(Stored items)
☆ ☆ ☆ ☆ ☆ ☆ ☆
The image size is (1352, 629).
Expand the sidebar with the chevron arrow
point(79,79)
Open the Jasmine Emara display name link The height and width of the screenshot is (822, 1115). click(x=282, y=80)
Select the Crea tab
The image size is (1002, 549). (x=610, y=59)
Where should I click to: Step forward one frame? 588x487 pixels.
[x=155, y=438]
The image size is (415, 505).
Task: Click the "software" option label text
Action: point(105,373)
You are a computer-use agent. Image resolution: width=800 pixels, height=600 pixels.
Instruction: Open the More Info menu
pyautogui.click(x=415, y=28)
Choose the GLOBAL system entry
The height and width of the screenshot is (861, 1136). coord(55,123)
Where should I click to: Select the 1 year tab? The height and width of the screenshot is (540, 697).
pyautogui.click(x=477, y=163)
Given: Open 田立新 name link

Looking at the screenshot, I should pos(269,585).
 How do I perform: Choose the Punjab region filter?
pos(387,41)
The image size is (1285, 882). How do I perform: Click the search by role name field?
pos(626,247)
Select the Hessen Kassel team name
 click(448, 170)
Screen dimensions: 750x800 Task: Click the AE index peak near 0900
☆ ☆ ☆ ☆ ☆ ☆ ☆
To do> Copy exactly, and only, the lines from the line that contains "You are a computer-use" through the end of the data above.

Response to the exercise>
You are a computer-use agent. Image resolution: width=800 pixels, height=600 pixels.
Instruction: Open the More Info menu
pyautogui.click(x=415, y=28)
Choose the GLOBAL system entry
The height and width of the screenshot is (861, 1136). coord(55,123)
Where should I click to: Select the 1 year tab? The height and width of the screenshot is (540, 697).
pyautogui.click(x=477, y=163)
Given: Open 田立新 name link

Looking at the screenshot, I should pos(269,585).
 How do I perform: Choose the Punjab region filter?
pos(387,41)
The image size is (1285, 882). How do I perform: Click the search by role name field?
pos(626,247)
Select the Hessen Kassel team name
 click(448, 170)
Screen dimensions: 750x800 Task: Click the AE index peak near 0900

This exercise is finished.